== Belge bölümü

1730. Küreyb b. Ebu Müslim
Künyesi Ebu Rişdindir. Abdullah b. Abbas b. Abdülmuttalibin mevlasıdır. Bize Ahmed b. Abdullah b. Yunus haber verdi; dedi ki: Bize Züheyr anlattı; dedi ki: Bize Musa b. Ukbe anlattı; dedi ki: Küreyb, İbn Abbasın bir deve yükü kitaplarını bizim yanımıza koydu. Dedi ki: Ali b. Abdullah b. Abbas kitap istediğinde ona “Bana falan sahifeyi gönder.” diye yazardı. O da onu istinsah eder ve onlardan birisini ona gönderirdi. Bize el-Fadl b. Dükeyn haber verdi; dedi ki: Bize Züheyr haber verdi. O da Ebu İshaktan şunu rivayet etti: Kendisi, Küreyb ve arkadaşlarını uzun taylasanlar [boydan elbiseler] giymiş olarak ve düğmeleri de ipek brokar işlemeli olduğu halde görmüştür. Bize Muhammed b. Ömer haber verdi; dedi ki: Bize Abdurrahman b. Ebüz-Zinad anlattı. O da Musa b. Ukbeden şöyle dediğini rivayet etti: Küreyb, Medinede Süleyman b. Abdülmelik b. Mervanın hilafetinin son döneminde vefat etmiştir. Sika biri olup hasenül-hadistir.
1731. Ebu Mabed
İsmi Nafizdir. Abdullah b. el-Abbasın mevlasıdır. Bana Süfyan b. Uyeyneden haber verildi. O da Amrdan rivayet etti; dedi ki: Ebu Mabed, İbn Abbasın en istikametli mevlası idi. Muhammed b. Ömer şunu söylemiştir: Ebu Mabed, Medinede Yezid b. Abdülmelikin hilafetinin son döneminde 104 senesinde vefat etmiştir. Sika biri olup hasenül-hadistir.

====
== Kayıt listesi

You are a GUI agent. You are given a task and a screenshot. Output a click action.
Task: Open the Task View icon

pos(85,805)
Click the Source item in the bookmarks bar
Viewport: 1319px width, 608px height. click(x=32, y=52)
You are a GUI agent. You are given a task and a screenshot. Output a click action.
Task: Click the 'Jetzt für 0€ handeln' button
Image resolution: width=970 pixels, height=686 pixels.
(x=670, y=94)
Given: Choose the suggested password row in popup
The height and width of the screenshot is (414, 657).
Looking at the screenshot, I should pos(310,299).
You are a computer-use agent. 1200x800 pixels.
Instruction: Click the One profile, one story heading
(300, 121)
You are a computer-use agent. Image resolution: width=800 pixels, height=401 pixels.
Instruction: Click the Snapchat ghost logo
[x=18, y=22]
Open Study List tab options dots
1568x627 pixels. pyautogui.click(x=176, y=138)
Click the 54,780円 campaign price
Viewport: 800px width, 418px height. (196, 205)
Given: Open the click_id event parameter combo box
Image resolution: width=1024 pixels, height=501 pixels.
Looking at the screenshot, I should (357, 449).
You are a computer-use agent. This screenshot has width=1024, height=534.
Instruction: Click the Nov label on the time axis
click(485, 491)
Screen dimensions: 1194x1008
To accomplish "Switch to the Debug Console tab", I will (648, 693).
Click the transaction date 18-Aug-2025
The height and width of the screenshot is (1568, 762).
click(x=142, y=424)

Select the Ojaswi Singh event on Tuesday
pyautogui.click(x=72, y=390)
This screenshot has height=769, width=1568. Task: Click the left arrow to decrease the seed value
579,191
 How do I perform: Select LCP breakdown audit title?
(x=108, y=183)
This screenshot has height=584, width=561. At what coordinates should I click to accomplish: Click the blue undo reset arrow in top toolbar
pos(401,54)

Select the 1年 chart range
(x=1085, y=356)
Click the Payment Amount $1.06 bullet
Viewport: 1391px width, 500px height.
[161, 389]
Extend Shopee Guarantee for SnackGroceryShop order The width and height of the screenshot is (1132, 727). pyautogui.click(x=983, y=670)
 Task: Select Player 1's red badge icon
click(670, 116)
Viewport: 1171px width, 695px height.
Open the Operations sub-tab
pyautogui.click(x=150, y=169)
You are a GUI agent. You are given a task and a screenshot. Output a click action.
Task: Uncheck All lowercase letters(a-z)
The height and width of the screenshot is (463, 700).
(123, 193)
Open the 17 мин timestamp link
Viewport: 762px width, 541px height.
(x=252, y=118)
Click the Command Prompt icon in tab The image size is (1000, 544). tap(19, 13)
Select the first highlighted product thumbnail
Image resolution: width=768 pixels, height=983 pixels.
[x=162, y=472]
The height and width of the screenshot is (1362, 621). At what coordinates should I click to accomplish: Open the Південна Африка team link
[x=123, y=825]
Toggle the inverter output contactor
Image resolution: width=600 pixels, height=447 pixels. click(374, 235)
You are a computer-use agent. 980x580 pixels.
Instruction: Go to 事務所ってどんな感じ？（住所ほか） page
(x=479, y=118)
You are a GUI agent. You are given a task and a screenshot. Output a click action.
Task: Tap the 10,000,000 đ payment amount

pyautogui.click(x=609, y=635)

====

### Görevler
[1] Küreyb ve Ebu Mabed hakkındaki metne göre Ebu Mabed hangi senede vefat etmiştir?
[2] Küreyb ve Ebu Mabed hakkındaki metinde "1731. Ebu Mabed" sözlerini içeren yerle başlayıp "senesinde vefat etmiştir. Sika biri olup hasenül-hadistir." ile biten kısmı harfi harfine tekrar edin.
[3] Küreyb ve Ebu Mabed hakkındaki metne kaldığı yerden devam edin.

### Cevaplar
[1] 104 senesinde.

[2]
1731. Ebu Mabed
İsmi Nafizdir. Abdullah b. el-Abbasın mevlasıdır. Bana Süfyan b. Uyeyneden haber verildi. O da Amrdan rivayet etti; dedi ki: Ebu Mabed, İbn Abbasın en istikametli mevlası idi. Muhammed b. Ömer şunu söylemiştir: Ebu Mabed, Medinede Yezid b. Abdülmelikin hilafetinin son döneminde 104 senesinde vefat etmiştir. Sika biri olup hasenül-hadistir.

[3]
1732. Şube
Abdullah b. el-Abbasın mevlasıdır. Künyesi Ebu Abdullahtır. Kendisinden İbn Ebu Zib, Medineli birkaç kişi ve başkaları rivayette bulunmuşlardır. Malik b. Enes ondan rivayet etmemiştir. Yahya b. Said el-Kattan şunu söylemiştir: Malik b. Enese, “Abdullah b. Abbasın mevlası hakkında ne düşünüyorsun?” diye sordum. Malik, “O, kurra kimselere benzememektedir. Çokça hadis rivayet etmiştir; ancak hadisi ile ihticac edilmez. İbn Ebu Zib ve diğerleri ondan hadis rivayetinde bulunmuşlardır.” dedi. Muhammed b. Ömer şunu söyledi: İbn Abbasın mevlası Şube, Hişam b. Abdülmelikin hilafeti döneminin ortalarında vefat etmiştir.
1733. Zefif
Abdullah b. el-Abbasın mevlasıdır. Hişam b. Abdülmelikin hilafeti döneminde 109 senesinde vefat etmiştir. Kendisinden Humeyd el-Arec ve başkaları rivayette bulunmuştur. Az hadis rivayet eden biridir.
1734. Ebu Ubeydullah
Abdullah b. el-Abbasın mevlasıdır. Dedi ki: Bize Veki b. el-Cerrah haber verdi. O Ali b. Salihten, o Ebu Musa et-Tahhandan, o İbn Abbasın mevlası Ebu Ubeydullahtan, o da İbn Abbastan şunu rivayet etti: İbn Abbas namazda elleri çatırdatmayı men etti.
1735. Ebu Ubeyd
Abdullah b. Abbas b. Abdülmuttalibin mevlasıdır.
1736. Miksem
el-Haris b. Nevfel b. el-Haris b. Abdülmuttalibin mevlasıdır. Ona, İbn Abbasın mevlası denmektedir. Çünkü devamlı onunla beraberdi, ondan rivayette bulunmuştur. Velayeti Haşimoğullarında idi. Miksemin künyesi Ebül-Kasımdır. Ümmü Selemeden sema yoluyla hadis rivayet etmiştir.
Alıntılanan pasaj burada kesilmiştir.